** Objective **
Summarize the source excerpt below in two sentences.

** Source excerpt **
- - -
In the title story of Nathan Englander’s latest book of short stories, What We Talk About When We Talk About Anne Frank, a secular couple spends time with an ultra-Orthodox couple. After smoking pot and searching a pantry for food, the couples begin to play what they call the “Who Will Hide Me?” game. In the event of a modern Holocaust, who of their gentile friends would hide them, they wonder. Locked in the pantry, the couples transport themselves back in time, where they imagine Nazis, ghettos, and concentration camps as their new reality. What would their friends do to save them?

 

It’s a question none of them can answer satisfactorily, like many other questions in Judaism. Yet Judaism celebrates questions. The night when the most questions are asked in Judaism is the night of the Seder. These questions are also about national tragedy. The Holocaust was, in a sense, a modern-day version of Egypt. And as modern Jews, we are obligated, as in every generation, to imagine that we ourselves left Egypt. Like the couple in Englander’s fictitious pantry, we must remember that we were part of a national tragedy in Egypt prior to redemption. This is the season for remembering and questioning.
- - -
** Dataset content **
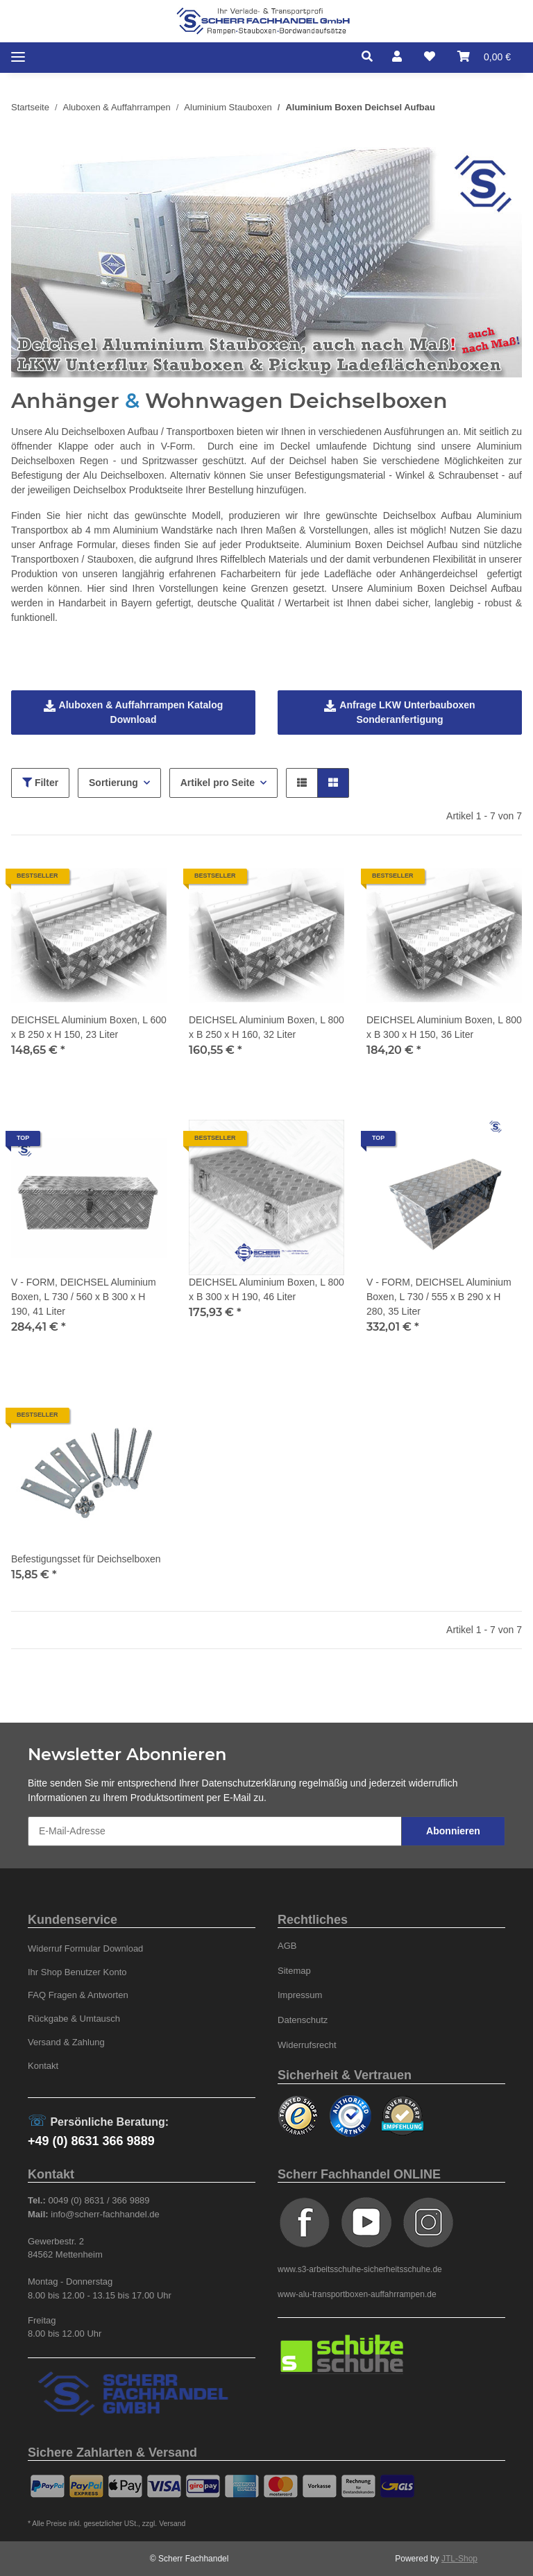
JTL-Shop (459, 2559)
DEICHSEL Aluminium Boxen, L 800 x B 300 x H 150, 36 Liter (444, 1027)
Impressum (300, 1995)
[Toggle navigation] (18, 57)
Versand (172, 2523)
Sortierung (113, 782)
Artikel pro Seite (217, 782)
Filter (40, 782)
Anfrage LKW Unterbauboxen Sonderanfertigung (399, 712)
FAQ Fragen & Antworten (78, 1995)
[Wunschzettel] (429, 57)
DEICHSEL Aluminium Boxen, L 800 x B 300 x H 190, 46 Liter (266, 1289)
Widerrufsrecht (307, 2045)
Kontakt (43, 2066)
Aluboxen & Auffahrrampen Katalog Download (133, 712)
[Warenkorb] (484, 57)
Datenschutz (303, 2020)
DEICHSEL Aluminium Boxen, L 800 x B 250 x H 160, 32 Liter (266, 1027)
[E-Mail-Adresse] (215, 1831)
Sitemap (294, 1970)
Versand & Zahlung (66, 2042)
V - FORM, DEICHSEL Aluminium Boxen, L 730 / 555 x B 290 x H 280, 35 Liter (438, 1297)
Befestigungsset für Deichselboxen (86, 1558)
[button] (371, 57)
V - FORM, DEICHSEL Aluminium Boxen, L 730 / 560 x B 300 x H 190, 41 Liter (83, 1297)
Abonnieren (453, 1830)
- - -
** Answer to this task **
In the title story of Nathan Englander's collection What We Talk About When We Talk About Anne Frank, a secular couple and an ultra-Orthodox couple, locked in a pantry, play a game of wondering which gentile friends would hide them in a modern Holocaust. None of them can answer that question well, and the excerpt ties it to the Seder, the night when Judaism asks the most questions and Jews must imagine they themselves left Egypt, calling this the season for remembering and questioning.